Dirk Hovy shares his thoughts on how the recent growth in our field will impact the future of NLP conferences. In particular, he explores how it will affect reviewing, organization, and structure of the actual conference.
Remember DeepL whose MT system seemed to blow the competition out of the water? Pierre Isabel describes how they evaluated DeepL using their challenge set consisting of 108 handcrafted short English sentences that target particular weaknesses of MT systems (see paper). DeepL reduces the error rate compared to Google’s model by 50%!
Krause et al. propose to use dynamic evaluation to improve language models by adapting models to the recent history. They improve the state-of-the-art on Penn Treebank, WikiText-2, and the Hutter prize dataset.
Philipp Koehn, one of the creators of phrase-based machine translation, shares his 117-pages long draft chapter on neural machine translation. A great way to get started with NMT for beginners; for experts, the chapter on current challenges still provides plenty food for thought.
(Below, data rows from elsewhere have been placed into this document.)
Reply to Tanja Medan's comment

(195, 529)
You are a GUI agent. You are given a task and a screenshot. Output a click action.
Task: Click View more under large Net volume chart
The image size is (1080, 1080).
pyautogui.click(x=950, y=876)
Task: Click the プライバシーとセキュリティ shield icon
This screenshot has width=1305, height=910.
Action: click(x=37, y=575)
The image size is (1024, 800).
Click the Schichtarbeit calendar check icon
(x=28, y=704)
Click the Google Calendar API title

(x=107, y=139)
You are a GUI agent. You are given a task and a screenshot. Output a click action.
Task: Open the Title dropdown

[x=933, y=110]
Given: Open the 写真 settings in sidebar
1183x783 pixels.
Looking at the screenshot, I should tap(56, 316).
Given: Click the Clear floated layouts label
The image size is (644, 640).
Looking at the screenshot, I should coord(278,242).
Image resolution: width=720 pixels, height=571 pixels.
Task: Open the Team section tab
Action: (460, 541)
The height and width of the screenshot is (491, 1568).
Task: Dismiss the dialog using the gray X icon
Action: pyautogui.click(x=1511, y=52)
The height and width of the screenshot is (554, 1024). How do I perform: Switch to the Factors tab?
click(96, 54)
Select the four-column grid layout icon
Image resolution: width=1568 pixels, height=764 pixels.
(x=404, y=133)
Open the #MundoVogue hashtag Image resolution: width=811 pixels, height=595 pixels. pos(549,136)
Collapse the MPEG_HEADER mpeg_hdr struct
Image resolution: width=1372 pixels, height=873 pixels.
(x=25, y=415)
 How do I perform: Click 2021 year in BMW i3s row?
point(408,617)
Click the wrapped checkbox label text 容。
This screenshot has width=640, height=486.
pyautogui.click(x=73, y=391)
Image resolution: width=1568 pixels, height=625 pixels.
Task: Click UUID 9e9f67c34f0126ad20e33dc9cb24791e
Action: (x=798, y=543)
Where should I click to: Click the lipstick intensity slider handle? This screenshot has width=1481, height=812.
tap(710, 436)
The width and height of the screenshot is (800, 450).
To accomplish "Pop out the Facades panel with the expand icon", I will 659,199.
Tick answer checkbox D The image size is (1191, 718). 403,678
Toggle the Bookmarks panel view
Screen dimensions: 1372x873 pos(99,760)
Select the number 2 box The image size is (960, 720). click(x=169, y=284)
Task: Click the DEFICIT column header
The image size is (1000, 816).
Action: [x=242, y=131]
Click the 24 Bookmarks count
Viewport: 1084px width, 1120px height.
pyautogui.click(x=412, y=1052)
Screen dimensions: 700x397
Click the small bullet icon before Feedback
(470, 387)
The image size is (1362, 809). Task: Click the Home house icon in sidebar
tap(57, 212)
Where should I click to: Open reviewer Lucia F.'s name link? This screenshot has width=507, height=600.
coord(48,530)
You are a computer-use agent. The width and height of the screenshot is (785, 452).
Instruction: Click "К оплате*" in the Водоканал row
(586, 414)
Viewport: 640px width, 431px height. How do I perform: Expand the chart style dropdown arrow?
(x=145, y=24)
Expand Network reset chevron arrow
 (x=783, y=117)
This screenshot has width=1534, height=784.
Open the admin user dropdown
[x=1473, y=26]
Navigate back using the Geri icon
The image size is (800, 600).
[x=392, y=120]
An overview of Edina, the University of Edinburgh’s entry for the Amazon Alexa Prize competition. The main novelty lies in the use of self-dialouges, which are conversations that were created by a single Amazon Mechanical Turk worker playing both participants in a dialogue. The complete model consists of a rule-based model backing off to a matching score, backing off to a generative neural network.